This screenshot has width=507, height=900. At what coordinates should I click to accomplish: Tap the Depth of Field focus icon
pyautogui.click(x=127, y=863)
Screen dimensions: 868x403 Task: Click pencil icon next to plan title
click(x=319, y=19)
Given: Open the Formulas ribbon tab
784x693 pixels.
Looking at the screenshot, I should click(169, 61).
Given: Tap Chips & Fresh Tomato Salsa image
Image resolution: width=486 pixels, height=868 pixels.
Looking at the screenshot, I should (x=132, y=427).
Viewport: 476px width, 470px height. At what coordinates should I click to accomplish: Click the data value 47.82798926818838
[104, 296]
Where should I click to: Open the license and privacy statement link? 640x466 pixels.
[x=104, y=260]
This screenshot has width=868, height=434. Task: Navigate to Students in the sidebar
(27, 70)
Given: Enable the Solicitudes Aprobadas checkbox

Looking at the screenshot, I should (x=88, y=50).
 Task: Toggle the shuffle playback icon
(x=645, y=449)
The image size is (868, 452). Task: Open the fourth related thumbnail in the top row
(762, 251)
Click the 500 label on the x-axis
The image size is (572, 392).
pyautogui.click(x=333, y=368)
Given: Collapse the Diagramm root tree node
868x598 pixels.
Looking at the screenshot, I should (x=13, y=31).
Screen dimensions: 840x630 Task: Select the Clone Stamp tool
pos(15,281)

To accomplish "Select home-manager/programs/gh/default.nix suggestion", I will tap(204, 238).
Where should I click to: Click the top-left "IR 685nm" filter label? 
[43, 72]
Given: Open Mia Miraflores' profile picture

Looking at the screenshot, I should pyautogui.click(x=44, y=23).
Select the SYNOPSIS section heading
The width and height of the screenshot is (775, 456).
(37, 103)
******************************
■ WHAT YOU NEED TO DO ■
The answer is to be the complete listing, transcribed exactly.

■ RESPONSE ■
This screenshot has width=507, height=900. At what coordinates should I click to accomplish: Tap the Depth of Field focus icon
pyautogui.click(x=127, y=863)
Screen dimensions: 868x403 Task: Click pencil icon next to plan title
click(x=319, y=19)
Given: Open the Formulas ribbon tab
784x693 pixels.
Looking at the screenshot, I should click(169, 61).
Given: Tap Chips & Fresh Tomato Salsa image
Image resolution: width=486 pixels, height=868 pixels.
Looking at the screenshot, I should (x=132, y=427).
Viewport: 476px width, 470px height. At what coordinates should I click to accomplish: Click the data value 47.82798926818838
[104, 296]
Where should I click to: Open the license and privacy statement link? 640x466 pixels.
[x=104, y=260]
This screenshot has width=868, height=434. Task: Navigate to Students in the sidebar
(27, 70)
Given: Enable the Solicitudes Aprobadas checkbox

Looking at the screenshot, I should (x=88, y=50).
 Task: Toggle the shuffle playback icon
(x=645, y=449)
The image size is (868, 452). Task: Open the fourth related thumbnail in the top row
(762, 251)
Click the 500 label on the x-axis
The image size is (572, 392).
pyautogui.click(x=333, y=368)
Given: Collapse the Diagramm root tree node
868x598 pixels.
Looking at the screenshot, I should (x=13, y=31).
Screen dimensions: 840x630 Task: Select the Clone Stamp tool
pos(15,281)

To accomplish "Select home-manager/programs/gh/default.nix suggestion", I will tap(204, 238).
Where should I click to: Click the top-left "IR 685nm" filter label? 
[43, 72]
Given: Open Mia Miraflores' profile picture

Looking at the screenshot, I should pyautogui.click(x=44, y=23).
Select the SYNOPSIS section heading
The width and height of the screenshot is (775, 456).
(37, 103)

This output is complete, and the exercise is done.